Article first published online: 24 MAY 2006
Volume 48, Issue 3, pages 298–304, June 2006
How to Cite
FRANCESCO, P., MARIA-EDGARDA, B., GIOVANNI, P., DANDOLO, G. and GIULIO, B. (2006), Prenatal diagnosis of agenesis of corpus callosum: what is the neurodevelopmental outcome?. Pediatrics International, 48: 298–304. doi: 10.1111/j.1442-200X.2006.02208.x
- Issue published online: 24 MAY 2006
- Article first published online: 24 MAY 2006
- Received 24 November 2004; revised 19 April 2005; accepted 4 July 2005.
- brain malformation;
- corpus callosum;
Background: Corpus callosum is the largest cerebral commissure that connects neocortical areas. Agenesis of corpus callosum (ACC) can be partial or complete, isolated or associated with other malformations. Its prenatal diagnosis creates problems within parental counselling due to its uncertain prognosis. The aim of this study was to correlate the neurodevelopmental outcome with both the clinical picture and the neuroradiological features, in order to improve prenatal parental counselling in a group of nine children with ACC, prenatally diagnosed by ultrasound and then confirmed by postnatal magnetic resonance imaging (MRI).

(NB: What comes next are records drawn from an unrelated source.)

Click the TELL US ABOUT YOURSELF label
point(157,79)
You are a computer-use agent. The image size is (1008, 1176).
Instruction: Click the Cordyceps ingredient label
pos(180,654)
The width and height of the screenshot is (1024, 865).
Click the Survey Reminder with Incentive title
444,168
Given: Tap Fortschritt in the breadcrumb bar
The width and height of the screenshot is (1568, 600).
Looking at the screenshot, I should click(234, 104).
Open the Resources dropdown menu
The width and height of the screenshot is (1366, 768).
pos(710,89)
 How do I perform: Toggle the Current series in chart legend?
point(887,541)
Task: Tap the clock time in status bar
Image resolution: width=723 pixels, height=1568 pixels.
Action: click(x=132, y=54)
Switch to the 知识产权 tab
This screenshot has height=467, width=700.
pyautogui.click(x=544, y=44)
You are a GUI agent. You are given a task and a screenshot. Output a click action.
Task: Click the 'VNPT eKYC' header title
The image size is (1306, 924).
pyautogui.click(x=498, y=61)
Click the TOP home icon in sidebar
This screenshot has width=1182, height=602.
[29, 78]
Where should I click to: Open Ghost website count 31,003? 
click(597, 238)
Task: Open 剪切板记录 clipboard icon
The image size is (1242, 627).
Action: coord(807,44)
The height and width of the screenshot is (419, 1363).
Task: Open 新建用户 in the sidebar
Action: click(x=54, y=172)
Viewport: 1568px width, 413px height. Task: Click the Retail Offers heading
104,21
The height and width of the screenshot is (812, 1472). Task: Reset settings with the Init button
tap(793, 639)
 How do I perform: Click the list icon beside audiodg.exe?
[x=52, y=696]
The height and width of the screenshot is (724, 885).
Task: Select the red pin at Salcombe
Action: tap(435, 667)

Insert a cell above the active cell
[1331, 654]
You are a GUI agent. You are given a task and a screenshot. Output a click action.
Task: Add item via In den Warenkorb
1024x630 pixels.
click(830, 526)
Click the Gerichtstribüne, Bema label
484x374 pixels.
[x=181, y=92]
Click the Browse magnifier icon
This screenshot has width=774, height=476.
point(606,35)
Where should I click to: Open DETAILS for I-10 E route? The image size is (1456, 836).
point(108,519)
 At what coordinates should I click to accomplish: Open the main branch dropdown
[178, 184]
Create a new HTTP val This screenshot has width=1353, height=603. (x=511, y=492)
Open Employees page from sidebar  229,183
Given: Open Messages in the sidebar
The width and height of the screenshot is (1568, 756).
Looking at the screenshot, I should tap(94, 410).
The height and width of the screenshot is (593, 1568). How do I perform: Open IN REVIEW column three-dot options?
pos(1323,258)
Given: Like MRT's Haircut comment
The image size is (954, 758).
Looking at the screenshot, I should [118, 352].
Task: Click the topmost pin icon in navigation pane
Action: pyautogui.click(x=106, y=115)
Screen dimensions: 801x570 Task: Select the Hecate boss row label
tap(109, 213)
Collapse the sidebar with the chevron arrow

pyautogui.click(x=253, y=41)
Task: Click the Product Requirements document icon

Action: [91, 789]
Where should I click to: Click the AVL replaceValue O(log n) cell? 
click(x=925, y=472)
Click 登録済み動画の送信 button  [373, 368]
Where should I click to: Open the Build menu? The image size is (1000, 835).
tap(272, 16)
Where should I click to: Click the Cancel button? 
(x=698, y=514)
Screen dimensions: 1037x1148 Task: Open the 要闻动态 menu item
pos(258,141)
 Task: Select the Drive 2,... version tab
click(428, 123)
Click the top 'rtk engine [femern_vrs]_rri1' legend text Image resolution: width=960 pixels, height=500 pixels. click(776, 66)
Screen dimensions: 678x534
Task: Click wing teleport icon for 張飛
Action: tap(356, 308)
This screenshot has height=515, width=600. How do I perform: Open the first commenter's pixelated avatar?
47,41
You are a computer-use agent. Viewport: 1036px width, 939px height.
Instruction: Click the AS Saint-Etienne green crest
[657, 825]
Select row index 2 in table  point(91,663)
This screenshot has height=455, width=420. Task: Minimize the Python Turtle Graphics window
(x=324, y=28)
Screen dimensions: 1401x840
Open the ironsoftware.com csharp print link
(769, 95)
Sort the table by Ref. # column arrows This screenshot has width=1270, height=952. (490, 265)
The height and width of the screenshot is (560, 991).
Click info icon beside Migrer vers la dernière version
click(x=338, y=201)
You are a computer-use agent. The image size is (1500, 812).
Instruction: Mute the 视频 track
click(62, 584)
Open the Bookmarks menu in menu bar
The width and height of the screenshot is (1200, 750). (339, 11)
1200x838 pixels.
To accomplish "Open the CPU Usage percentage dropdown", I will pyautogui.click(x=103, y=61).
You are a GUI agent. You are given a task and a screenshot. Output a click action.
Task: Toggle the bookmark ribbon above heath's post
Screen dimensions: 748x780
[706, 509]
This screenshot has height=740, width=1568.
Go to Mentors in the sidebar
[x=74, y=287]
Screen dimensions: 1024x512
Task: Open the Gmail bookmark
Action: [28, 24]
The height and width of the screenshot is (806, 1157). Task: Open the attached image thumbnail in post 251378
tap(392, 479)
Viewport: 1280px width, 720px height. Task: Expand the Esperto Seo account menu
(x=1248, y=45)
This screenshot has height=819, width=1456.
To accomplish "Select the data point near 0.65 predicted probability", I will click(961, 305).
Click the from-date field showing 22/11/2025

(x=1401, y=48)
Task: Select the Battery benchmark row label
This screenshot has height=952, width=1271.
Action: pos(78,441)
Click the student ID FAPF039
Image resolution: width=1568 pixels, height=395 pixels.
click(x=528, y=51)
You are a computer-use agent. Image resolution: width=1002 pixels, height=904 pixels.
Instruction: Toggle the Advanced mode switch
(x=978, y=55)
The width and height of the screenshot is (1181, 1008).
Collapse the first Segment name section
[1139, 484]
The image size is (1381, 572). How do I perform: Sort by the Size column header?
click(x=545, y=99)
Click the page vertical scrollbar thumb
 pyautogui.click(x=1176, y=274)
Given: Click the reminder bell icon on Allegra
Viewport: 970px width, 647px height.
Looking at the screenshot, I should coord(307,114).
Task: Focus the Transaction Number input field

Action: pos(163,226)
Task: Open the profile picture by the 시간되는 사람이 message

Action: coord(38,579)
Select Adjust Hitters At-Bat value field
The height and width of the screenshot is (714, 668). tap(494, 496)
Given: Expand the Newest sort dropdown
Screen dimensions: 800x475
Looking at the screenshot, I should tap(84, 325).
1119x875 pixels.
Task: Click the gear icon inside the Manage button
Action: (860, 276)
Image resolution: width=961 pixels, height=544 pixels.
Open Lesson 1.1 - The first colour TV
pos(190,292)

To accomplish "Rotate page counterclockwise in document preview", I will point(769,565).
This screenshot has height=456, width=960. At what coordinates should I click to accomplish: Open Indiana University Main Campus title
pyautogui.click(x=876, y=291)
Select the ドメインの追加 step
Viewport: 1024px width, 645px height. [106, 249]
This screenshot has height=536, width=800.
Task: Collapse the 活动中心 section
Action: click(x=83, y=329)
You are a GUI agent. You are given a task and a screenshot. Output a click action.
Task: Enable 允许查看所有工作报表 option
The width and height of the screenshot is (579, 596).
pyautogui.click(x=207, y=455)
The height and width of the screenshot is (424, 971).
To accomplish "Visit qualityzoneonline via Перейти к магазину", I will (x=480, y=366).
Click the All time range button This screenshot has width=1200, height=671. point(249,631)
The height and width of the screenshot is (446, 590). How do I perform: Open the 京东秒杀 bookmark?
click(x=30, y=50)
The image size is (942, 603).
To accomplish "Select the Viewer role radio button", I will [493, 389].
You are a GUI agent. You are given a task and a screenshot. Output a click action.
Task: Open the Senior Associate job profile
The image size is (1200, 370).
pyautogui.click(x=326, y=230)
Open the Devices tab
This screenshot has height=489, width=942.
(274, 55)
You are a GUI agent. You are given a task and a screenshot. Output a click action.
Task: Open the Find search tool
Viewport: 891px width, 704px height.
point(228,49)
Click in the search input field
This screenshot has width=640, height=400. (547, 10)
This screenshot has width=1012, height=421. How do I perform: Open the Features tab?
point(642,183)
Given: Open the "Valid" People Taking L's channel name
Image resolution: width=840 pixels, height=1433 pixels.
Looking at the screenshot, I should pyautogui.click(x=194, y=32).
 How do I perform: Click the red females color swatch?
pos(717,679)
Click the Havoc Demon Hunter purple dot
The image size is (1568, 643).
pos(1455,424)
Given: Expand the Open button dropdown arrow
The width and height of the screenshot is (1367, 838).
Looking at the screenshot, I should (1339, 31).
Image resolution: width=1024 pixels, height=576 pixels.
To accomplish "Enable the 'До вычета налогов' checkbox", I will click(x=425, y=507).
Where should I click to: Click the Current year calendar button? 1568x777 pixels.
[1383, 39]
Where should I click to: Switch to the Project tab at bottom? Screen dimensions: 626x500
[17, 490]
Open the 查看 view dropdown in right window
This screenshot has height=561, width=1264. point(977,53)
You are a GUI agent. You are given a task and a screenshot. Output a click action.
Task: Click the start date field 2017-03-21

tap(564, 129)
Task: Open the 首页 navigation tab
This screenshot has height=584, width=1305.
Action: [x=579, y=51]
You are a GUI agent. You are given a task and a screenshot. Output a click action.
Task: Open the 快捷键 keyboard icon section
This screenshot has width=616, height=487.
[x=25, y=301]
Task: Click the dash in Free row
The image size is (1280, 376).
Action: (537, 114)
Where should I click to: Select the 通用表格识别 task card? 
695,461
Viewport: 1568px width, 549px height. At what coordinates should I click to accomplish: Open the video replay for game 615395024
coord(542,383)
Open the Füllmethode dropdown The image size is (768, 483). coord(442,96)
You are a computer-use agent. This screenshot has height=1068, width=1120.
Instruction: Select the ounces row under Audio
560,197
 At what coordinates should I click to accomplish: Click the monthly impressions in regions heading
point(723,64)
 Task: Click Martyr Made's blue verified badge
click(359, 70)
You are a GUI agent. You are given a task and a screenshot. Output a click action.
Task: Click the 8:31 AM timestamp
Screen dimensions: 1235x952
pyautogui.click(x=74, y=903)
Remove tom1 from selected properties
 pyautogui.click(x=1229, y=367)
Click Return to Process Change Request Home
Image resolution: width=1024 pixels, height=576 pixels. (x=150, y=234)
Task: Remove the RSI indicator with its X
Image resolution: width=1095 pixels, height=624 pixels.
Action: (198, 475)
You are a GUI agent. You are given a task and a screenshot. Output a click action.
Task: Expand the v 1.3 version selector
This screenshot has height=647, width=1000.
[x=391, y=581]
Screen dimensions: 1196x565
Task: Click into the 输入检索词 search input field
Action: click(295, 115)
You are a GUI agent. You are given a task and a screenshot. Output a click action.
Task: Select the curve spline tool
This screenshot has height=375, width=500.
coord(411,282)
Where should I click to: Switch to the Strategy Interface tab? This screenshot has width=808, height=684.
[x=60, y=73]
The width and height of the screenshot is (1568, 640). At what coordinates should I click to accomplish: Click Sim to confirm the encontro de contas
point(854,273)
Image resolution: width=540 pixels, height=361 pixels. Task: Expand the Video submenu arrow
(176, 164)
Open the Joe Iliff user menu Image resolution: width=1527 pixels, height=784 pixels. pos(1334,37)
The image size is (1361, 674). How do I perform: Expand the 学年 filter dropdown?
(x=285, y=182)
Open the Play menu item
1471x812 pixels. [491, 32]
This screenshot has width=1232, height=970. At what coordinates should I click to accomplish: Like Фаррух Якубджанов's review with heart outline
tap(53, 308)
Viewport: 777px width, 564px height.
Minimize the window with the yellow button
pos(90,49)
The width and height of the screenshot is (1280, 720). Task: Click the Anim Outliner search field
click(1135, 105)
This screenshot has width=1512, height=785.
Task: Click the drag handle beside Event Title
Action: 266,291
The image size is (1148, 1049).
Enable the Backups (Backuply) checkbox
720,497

Methods: In all patients, cerebral ultrasound scans, electroencephalogram (EEG) examinations, cerebral MRI, cytogenetic analysis, general physical evaluation, neurological examination and neuropsychological assessment (Griffiths Scale, Wechsler Primary and Preschool Scale of Intelligence, Wechsler Intelligence Scale for Children) were carried out.
Results: In six patients the callosal agenesis was isolated, while in 3/9 it was associated with other cerebral malformations. Children with isolated callosal agenesis were asymptomatic or presented a mild hypotonia and the EEG was normal in five of them. All children with other associated brain malformations presented epilepsy, poor psychomotor development and cerebral palsy.
Conclusion: The prenatal suspicion of ACC needs an accurate diagnostic approach, in order to well determine its isolated or associated nature, linked to different neurodevelopmental outcome.